Creating a Build Environment

If your focus is on client-side scripting, then I think this will be useful to you. Our goal is to create a development environment that can do the following:

  • Allow the client-side code to be written as separate files
  • Combine separate files into something suitable for deployment
  • Run the app locally using separate files (to make development and debugging easier)
  • Manage supporting Node modules
  • Run tests
  • Support Unix and Windows

To do this we’ll need a few tools and libraries:

Make sure your system has Node installed. The easiest way to install it is by using one of the Node packages for your system.

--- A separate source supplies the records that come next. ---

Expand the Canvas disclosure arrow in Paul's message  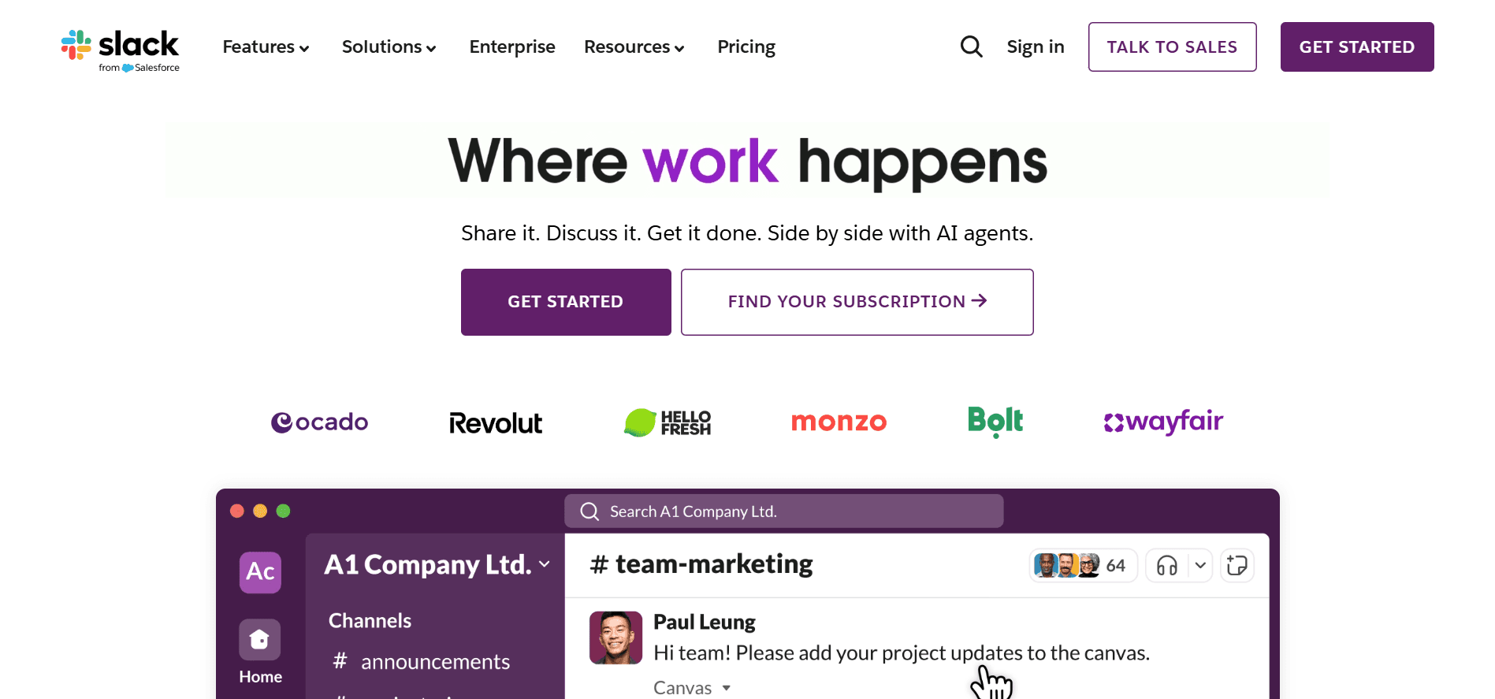727,687
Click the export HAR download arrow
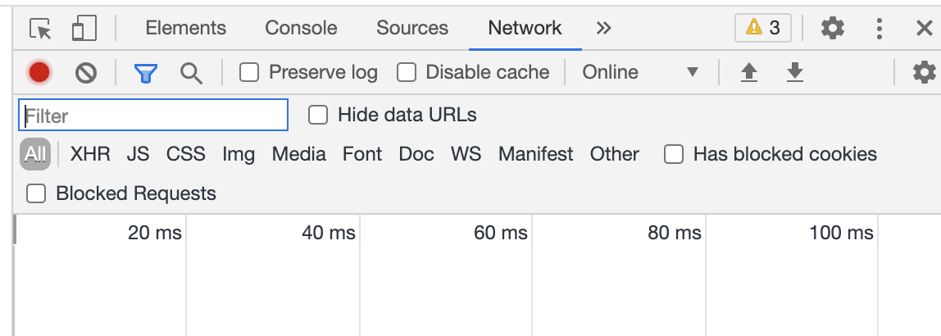The width and height of the screenshot is (941, 336). point(794,73)
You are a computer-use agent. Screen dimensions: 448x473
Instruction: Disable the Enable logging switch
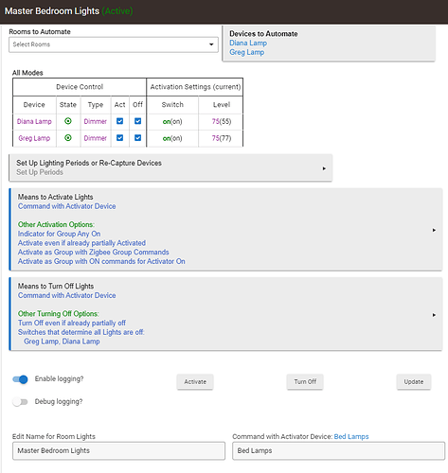pyautogui.click(x=20, y=379)
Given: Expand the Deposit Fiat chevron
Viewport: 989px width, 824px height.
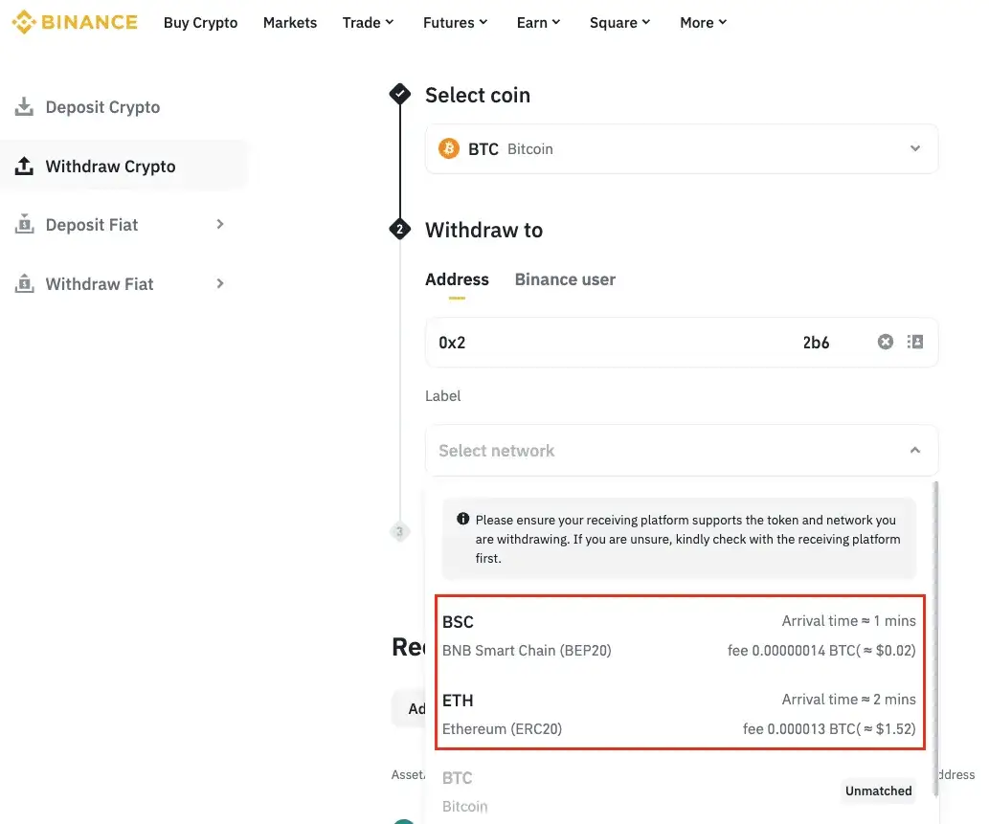Looking at the screenshot, I should point(219,224).
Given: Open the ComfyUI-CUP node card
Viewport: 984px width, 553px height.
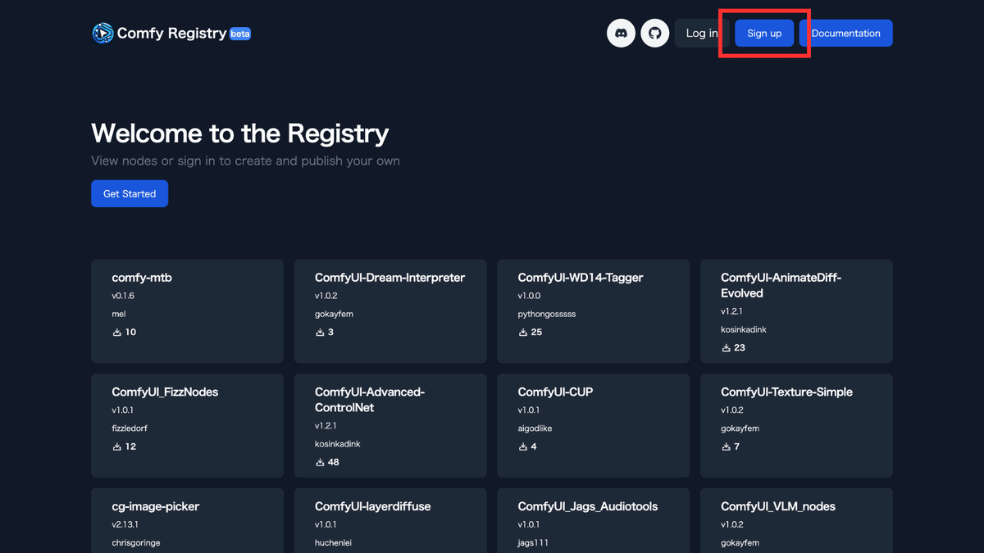Looking at the screenshot, I should (593, 425).
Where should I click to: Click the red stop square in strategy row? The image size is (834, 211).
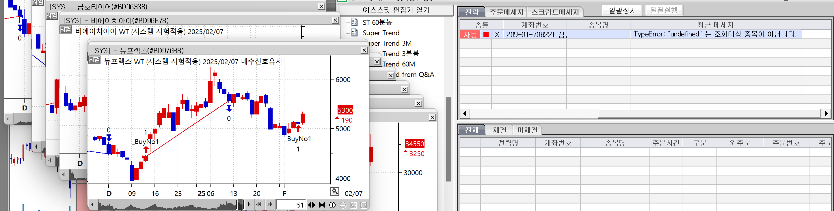(486, 35)
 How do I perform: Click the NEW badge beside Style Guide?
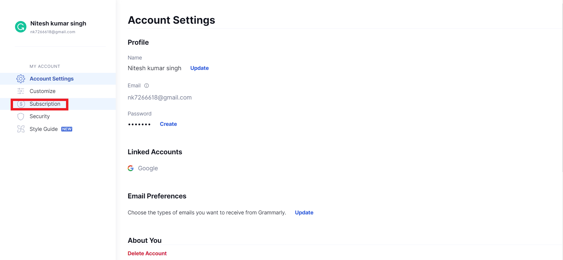pos(67,129)
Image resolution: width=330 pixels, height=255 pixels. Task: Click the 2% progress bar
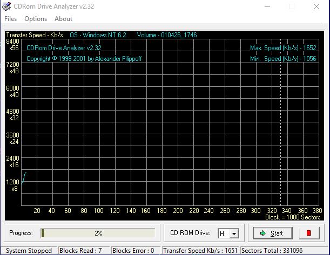[98, 233]
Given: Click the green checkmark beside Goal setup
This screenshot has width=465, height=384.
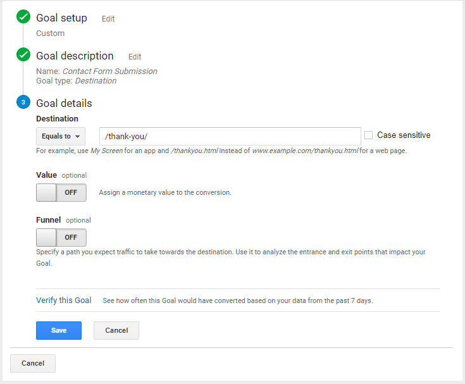Looking at the screenshot, I should [23, 18].
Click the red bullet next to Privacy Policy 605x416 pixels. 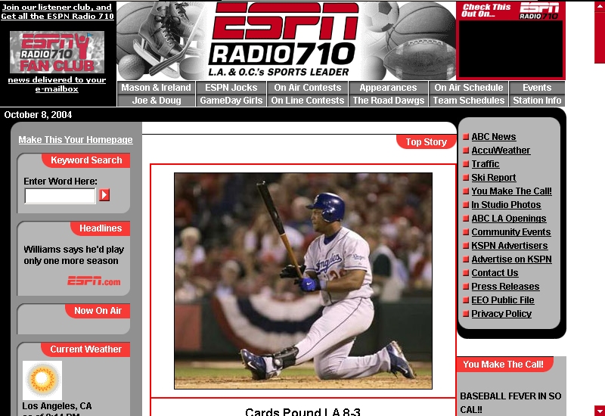[465, 314]
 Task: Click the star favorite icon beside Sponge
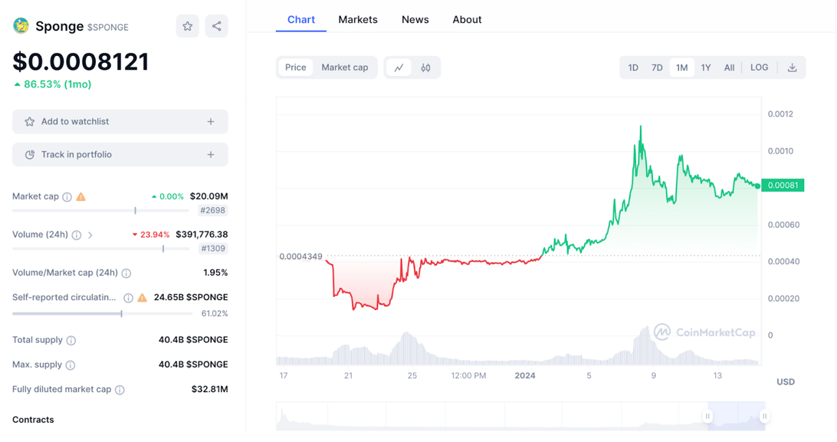pyautogui.click(x=187, y=26)
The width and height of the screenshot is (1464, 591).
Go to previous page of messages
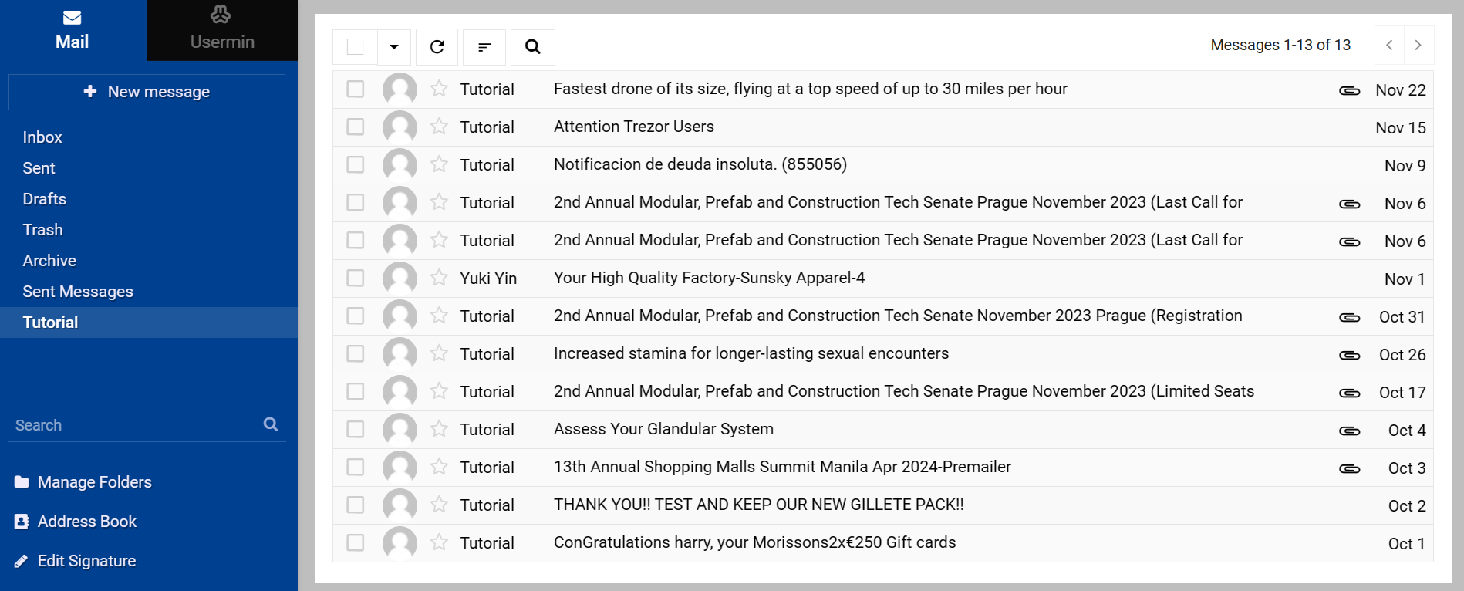(1389, 46)
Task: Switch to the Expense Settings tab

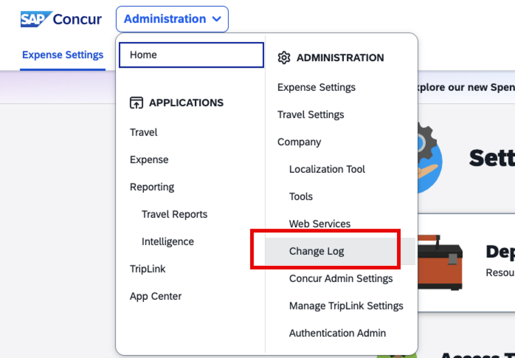Action: 63,55
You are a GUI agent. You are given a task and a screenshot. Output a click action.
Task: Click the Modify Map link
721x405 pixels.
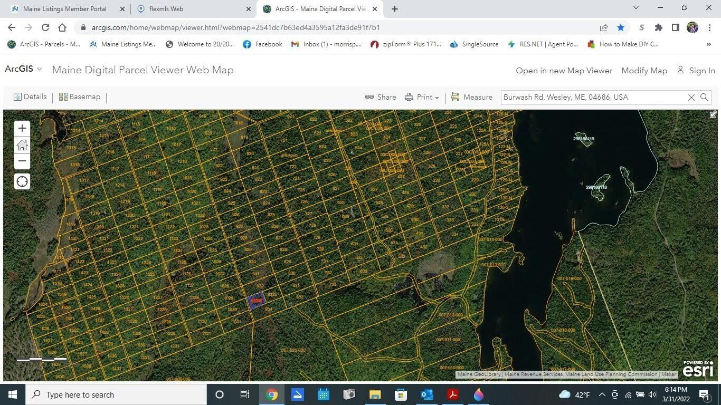[x=644, y=71]
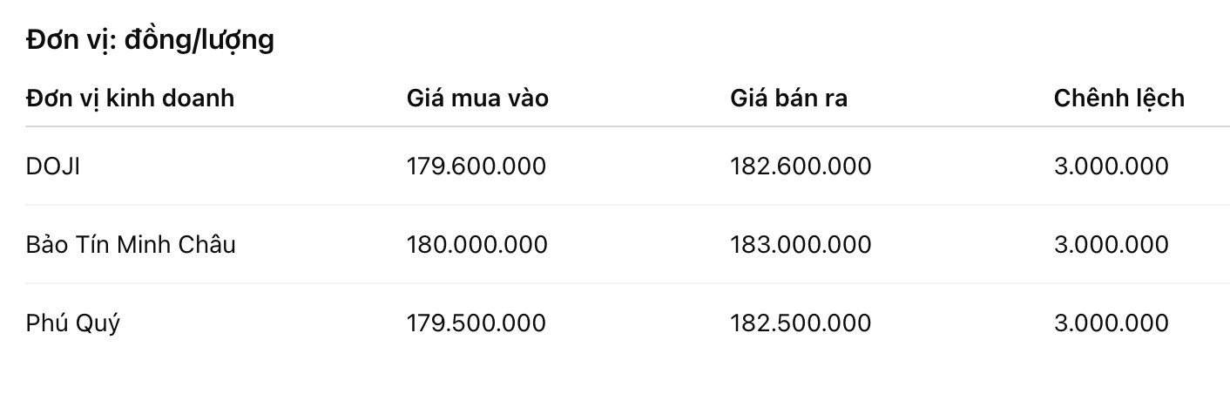Click Bảo Tín Minh Châu buy price 180.000.000
Viewport: 1230px width, 401px height.
click(476, 244)
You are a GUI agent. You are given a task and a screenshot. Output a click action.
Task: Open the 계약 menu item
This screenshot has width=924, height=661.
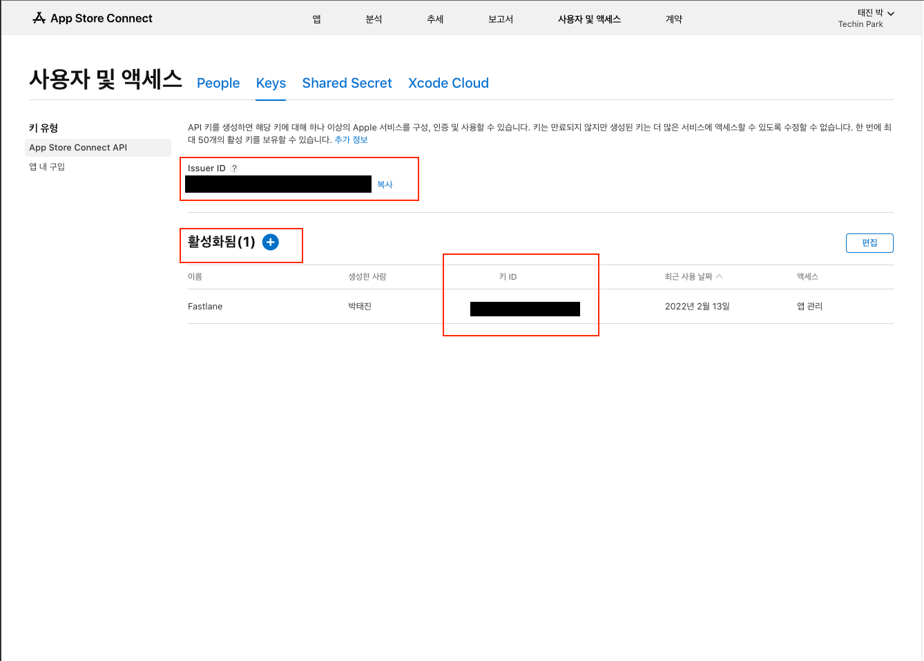(x=673, y=19)
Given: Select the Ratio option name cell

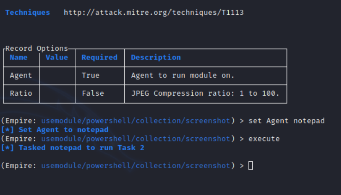Looking at the screenshot, I should click(x=21, y=93).
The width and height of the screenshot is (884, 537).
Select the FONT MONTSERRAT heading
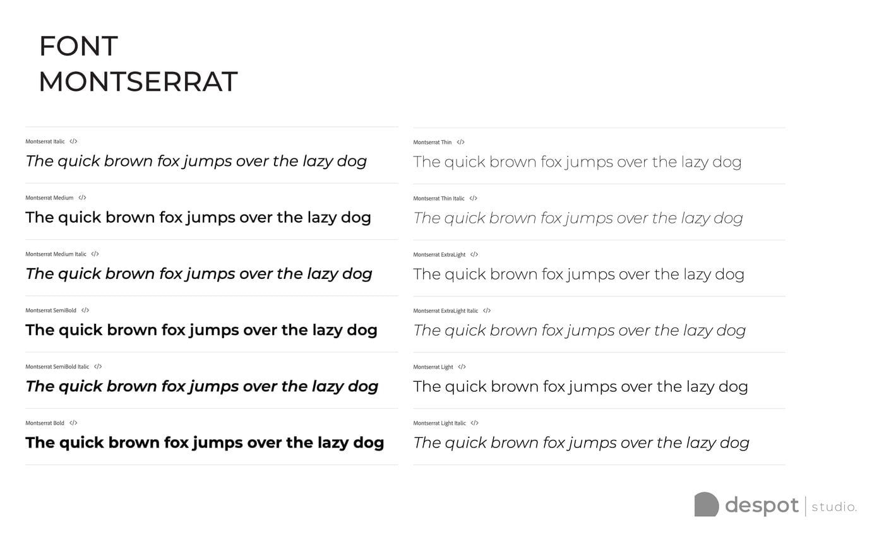coord(138,64)

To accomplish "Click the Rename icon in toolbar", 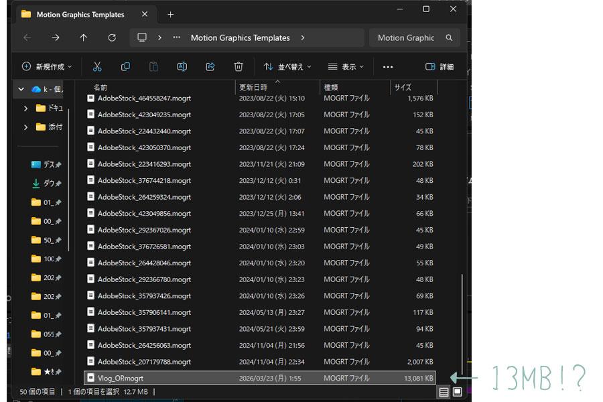I will click(182, 66).
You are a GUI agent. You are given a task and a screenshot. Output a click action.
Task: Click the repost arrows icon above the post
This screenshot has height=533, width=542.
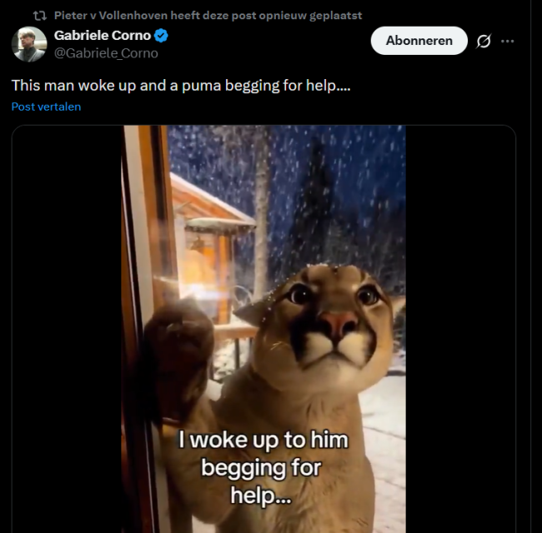(x=39, y=15)
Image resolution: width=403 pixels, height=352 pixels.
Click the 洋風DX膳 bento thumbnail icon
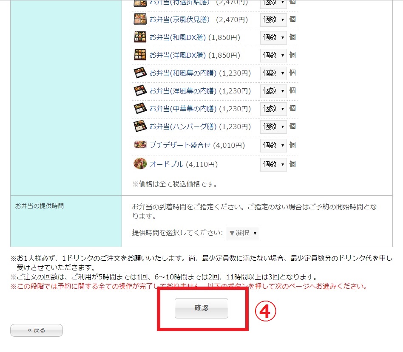pos(140,55)
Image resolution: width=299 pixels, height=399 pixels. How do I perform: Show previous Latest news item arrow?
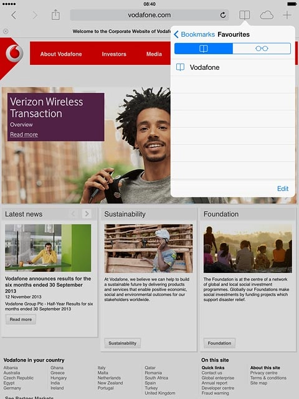click(x=74, y=214)
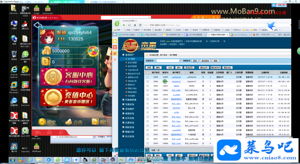Enable the fuzzy query checkbox
This screenshot has height=164, width=300.
[182, 61]
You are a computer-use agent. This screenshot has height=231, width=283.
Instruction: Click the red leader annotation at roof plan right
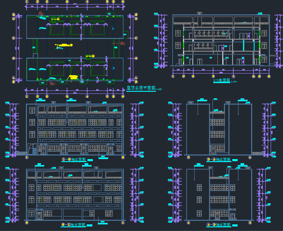point(122,42)
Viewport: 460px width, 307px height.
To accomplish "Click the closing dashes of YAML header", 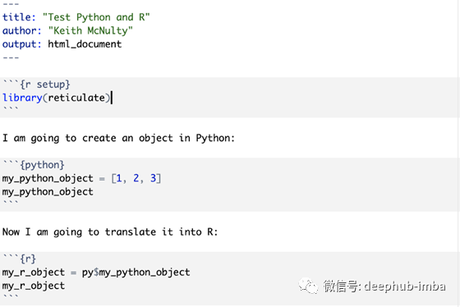I will point(11,57).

Step 1: Installing the Node Modules

Create a new directory for this project, and create a new file inside it called package.json that contains this JSON:

{
  "name": "btask"
, "version": "0.0.1"
, "private": true
, "dependencies": {
    "requirejs": "latest"
  , "connect": "2.7.0"
  }
, "devDependencies": {
    "mocha": "latest"
  , "chai": "latest"
  , "grunt": "latest"
  , "grunt-exec": "latest"
  }
, "scripts": {
    "grunt": "node_modules/.bin/grunt"
  }
}

Run npm install. These modules along with their dependencies will be installed in ./node_modules.

The private property prevents accidentally publicly releasing this module. This is useful for closed source commercial projects, or projects that aren’t suitable for release through npm.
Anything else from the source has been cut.